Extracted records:
════════════════════
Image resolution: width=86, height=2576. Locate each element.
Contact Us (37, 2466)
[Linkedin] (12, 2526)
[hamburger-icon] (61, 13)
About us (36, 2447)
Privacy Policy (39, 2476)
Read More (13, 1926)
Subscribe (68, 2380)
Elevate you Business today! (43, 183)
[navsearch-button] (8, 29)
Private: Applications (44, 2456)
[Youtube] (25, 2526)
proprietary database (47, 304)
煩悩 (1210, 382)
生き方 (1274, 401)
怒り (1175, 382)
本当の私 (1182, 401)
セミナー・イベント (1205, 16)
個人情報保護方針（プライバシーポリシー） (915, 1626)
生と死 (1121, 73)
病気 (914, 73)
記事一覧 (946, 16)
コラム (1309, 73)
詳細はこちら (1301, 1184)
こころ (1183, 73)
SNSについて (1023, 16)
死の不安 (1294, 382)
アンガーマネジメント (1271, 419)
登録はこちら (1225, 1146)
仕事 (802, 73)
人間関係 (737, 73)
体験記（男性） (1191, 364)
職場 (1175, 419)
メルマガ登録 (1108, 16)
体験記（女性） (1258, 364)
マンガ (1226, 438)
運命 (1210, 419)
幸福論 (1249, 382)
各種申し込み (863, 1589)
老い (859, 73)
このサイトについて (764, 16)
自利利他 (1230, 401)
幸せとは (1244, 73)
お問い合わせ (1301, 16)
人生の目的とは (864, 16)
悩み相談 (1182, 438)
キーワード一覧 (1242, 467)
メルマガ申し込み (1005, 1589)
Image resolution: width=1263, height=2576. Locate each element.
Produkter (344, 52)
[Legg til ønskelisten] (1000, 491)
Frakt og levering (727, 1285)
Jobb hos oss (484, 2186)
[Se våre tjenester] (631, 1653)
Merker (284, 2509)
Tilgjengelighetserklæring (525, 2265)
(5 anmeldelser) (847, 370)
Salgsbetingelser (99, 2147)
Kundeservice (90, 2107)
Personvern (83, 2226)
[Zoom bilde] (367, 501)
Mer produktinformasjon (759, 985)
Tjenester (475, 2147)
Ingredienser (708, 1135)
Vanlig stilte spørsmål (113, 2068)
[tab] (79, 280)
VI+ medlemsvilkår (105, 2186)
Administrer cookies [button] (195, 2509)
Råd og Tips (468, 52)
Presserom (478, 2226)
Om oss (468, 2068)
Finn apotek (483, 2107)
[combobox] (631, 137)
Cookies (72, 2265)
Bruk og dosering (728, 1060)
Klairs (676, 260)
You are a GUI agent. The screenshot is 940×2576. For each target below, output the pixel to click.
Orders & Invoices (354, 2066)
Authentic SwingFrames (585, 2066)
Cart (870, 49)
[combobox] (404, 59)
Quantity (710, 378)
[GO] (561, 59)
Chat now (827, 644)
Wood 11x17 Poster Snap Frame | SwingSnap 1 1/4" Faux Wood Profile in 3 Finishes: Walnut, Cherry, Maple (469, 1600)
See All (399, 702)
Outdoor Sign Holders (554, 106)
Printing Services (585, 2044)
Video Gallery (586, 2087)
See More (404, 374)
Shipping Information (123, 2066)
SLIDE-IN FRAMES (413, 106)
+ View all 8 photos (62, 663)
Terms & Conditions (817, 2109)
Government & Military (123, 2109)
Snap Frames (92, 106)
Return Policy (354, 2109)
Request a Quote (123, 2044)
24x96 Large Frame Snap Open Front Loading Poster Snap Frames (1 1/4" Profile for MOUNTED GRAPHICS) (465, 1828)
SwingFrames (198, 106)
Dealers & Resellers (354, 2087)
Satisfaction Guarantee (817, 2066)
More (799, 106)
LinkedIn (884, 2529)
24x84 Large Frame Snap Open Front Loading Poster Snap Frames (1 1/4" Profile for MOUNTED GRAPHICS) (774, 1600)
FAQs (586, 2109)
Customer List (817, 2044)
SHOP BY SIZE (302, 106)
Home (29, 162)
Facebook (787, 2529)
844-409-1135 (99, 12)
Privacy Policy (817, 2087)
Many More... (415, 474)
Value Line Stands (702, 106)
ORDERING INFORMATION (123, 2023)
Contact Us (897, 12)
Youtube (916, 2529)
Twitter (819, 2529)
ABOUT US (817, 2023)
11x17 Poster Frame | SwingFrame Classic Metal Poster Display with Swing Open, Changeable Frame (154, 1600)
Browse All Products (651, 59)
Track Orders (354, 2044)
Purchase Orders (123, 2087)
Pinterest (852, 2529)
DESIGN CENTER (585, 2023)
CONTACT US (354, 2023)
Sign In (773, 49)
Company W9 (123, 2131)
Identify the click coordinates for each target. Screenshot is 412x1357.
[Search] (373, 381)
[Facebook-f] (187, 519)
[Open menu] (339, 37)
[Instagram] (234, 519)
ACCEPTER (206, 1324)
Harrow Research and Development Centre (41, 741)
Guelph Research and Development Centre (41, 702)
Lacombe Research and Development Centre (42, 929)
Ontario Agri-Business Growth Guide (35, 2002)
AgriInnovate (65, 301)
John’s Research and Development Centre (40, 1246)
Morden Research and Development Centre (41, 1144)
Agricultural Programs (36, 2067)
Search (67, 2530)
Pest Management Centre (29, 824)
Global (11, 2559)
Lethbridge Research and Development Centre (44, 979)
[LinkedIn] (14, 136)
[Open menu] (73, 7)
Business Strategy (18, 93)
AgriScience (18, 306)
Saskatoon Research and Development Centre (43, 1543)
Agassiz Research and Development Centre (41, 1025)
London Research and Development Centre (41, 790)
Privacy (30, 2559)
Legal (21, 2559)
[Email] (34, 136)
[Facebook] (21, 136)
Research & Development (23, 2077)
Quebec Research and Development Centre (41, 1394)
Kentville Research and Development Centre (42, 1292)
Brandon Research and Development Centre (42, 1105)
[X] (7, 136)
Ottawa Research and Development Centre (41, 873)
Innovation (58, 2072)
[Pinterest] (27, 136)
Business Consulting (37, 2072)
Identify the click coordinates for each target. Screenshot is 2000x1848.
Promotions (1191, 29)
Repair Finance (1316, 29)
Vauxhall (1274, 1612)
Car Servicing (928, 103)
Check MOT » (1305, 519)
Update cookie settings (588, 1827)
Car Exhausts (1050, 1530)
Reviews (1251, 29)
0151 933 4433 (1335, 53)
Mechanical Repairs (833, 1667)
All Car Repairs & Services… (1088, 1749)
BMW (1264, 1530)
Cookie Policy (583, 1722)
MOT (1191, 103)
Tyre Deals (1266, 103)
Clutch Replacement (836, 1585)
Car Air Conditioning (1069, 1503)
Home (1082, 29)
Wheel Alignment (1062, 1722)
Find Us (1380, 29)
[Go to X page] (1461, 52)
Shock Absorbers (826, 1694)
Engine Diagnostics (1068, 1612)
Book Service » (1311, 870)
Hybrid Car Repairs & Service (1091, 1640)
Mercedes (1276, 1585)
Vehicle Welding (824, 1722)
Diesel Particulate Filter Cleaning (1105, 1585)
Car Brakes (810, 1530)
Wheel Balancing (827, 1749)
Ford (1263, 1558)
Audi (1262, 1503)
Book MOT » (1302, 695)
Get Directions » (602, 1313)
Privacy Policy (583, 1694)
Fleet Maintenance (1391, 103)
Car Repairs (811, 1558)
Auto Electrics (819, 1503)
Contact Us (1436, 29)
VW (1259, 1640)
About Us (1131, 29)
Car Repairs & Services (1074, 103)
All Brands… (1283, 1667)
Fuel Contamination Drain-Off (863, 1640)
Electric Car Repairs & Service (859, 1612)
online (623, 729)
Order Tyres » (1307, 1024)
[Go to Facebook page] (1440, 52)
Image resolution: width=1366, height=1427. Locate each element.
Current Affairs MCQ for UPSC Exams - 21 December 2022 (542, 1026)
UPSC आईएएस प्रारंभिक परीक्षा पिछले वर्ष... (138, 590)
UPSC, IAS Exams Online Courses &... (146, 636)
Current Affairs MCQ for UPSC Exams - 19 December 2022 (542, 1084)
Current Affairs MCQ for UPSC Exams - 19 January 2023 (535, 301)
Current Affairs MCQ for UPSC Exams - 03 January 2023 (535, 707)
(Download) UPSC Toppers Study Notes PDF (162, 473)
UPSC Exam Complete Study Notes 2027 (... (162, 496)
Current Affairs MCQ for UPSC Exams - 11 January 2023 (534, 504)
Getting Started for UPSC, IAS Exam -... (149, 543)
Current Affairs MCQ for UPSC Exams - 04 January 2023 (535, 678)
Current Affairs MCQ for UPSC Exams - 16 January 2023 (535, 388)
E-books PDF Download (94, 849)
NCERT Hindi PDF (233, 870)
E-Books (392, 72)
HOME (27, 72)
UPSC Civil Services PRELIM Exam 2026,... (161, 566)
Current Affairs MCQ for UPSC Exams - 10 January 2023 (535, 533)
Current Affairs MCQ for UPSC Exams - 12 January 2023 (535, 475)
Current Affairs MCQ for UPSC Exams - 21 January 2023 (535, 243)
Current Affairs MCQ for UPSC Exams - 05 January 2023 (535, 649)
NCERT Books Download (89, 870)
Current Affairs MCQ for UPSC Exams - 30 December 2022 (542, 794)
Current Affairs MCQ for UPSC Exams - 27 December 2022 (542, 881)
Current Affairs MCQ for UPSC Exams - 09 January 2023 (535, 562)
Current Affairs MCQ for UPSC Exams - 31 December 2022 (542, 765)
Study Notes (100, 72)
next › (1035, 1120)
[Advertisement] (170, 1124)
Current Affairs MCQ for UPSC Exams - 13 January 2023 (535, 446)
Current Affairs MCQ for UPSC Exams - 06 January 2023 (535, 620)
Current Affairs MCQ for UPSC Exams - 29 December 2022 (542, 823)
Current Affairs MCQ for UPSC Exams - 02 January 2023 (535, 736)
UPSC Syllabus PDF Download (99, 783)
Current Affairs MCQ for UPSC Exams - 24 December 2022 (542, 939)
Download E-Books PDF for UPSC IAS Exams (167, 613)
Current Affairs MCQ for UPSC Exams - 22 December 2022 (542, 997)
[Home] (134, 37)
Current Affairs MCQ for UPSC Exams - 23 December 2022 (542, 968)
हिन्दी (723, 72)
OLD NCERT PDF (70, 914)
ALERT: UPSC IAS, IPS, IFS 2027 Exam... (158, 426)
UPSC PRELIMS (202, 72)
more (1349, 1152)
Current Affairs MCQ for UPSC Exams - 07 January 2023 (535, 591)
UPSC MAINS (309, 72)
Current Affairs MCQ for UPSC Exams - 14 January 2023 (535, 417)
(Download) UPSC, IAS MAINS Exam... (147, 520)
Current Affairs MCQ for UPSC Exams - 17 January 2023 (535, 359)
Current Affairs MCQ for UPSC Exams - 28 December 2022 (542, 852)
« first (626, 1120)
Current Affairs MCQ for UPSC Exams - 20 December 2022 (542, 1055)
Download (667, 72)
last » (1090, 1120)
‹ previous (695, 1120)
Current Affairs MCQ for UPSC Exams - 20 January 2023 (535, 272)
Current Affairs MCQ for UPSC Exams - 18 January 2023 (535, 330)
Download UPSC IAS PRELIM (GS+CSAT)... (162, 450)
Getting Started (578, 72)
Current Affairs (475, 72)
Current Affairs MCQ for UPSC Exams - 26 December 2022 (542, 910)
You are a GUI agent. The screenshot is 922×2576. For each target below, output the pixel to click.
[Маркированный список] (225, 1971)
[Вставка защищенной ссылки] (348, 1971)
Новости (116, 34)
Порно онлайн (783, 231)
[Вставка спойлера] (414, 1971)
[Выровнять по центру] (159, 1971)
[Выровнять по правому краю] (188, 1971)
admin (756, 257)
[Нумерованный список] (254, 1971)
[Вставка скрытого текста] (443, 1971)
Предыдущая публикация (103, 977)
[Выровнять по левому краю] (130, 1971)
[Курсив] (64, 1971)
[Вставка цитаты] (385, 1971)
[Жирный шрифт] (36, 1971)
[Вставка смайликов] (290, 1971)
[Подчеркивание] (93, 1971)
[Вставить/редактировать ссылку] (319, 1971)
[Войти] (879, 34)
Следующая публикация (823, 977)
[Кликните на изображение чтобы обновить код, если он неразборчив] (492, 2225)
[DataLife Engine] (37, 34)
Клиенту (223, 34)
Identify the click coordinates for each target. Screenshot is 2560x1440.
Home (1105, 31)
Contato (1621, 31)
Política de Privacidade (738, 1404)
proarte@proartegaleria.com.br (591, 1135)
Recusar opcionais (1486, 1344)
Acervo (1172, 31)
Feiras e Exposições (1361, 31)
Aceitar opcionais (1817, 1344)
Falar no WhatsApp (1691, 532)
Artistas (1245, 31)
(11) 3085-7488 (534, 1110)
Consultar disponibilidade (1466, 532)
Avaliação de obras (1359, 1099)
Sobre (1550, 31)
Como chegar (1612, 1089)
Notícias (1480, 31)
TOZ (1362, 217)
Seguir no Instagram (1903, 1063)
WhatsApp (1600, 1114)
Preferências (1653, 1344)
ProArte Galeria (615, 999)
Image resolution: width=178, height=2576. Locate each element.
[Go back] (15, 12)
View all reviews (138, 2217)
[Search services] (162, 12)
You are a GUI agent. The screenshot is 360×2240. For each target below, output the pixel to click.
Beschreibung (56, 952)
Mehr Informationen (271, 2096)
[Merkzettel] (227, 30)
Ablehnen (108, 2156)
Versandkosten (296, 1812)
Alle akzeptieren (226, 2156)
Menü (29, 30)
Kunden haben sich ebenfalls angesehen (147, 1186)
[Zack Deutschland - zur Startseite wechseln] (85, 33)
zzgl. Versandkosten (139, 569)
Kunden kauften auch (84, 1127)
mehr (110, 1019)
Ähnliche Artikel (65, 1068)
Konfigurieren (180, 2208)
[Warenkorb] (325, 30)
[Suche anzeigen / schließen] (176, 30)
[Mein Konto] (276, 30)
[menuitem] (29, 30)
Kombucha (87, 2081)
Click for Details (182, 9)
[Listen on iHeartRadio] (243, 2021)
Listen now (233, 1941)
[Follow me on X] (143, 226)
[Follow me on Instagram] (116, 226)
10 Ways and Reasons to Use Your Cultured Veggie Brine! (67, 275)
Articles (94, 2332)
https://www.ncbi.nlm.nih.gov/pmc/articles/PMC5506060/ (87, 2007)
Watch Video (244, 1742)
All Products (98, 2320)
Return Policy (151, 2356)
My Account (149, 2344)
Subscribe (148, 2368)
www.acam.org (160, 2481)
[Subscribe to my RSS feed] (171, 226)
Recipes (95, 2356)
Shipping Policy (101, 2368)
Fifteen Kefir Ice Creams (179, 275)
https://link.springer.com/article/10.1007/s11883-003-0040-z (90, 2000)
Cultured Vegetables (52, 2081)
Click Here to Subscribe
════════════════════
— Task to complete —
All lines above between those holding "Current Affairs MCQ for UPSC Exams - 28" and "Aceitar opcionais (1817, 1344)", inclusive, must be set down unchanged, and no other line may be included.

— Solution to this task —
Current Affairs MCQ for UPSC Exams - 28 December 2022 (542, 852)
« first (626, 1120)
Current Affairs MCQ for UPSC Exams - 20 December 2022 (542, 1055)
Download (667, 72)
last » (1090, 1120)
‹ previous (695, 1120)
Current Affairs MCQ for UPSC Exams - 20 January 2023 (535, 272)
Current Affairs MCQ for UPSC Exams - 18 January 2023 (535, 330)
Download UPSC IAS PRELIM (GS+CSAT)... (162, 450)
Getting Started (578, 72)
Current Affairs (475, 72)
Current Affairs MCQ for UPSC Exams - 26 December 2022 (542, 910)
You are a GUI agent. The screenshot is 922×2576. For each target below, output the pixel to click.
[Маркированный список] (225, 1971)
[Вставка защищенной ссылки] (348, 1971)
Новости (116, 34)
Порно онлайн (783, 231)
[Вставка спойлера] (414, 1971)
[Выровнять по центру] (159, 1971)
[Выровнять по правому краю] (188, 1971)
admin (756, 257)
[Нумерованный список] (254, 1971)
[Вставка скрытого текста] (443, 1971)
Предыдущая публикация (103, 977)
[Выровнять по левому краю] (130, 1971)
[Курсив] (64, 1971)
[Вставка цитаты] (385, 1971)
[Жирный шрифт] (36, 1971)
[Вставка смайликов] (290, 1971)
[Подчеркивание] (93, 1971)
[Вставить/редактировать ссылку] (319, 1971)
[Войти] (879, 34)
Следующая публикация (823, 977)
[Кликните на изображение чтобы обновить код, если он неразборчив] (492, 2225)
[DataLife Engine] (37, 34)
Клиенту (223, 34)
Identify the click coordinates for each target. Screenshot is 2560x1440.
Home (1105, 31)
Contato (1621, 31)
Política de Privacidade (738, 1404)
proarte@proartegaleria.com.br (591, 1135)
Recusar opcionais (1486, 1344)
Acervo (1172, 31)
Feiras e Exposições (1361, 31)
Aceitar opcionais (1817, 1344)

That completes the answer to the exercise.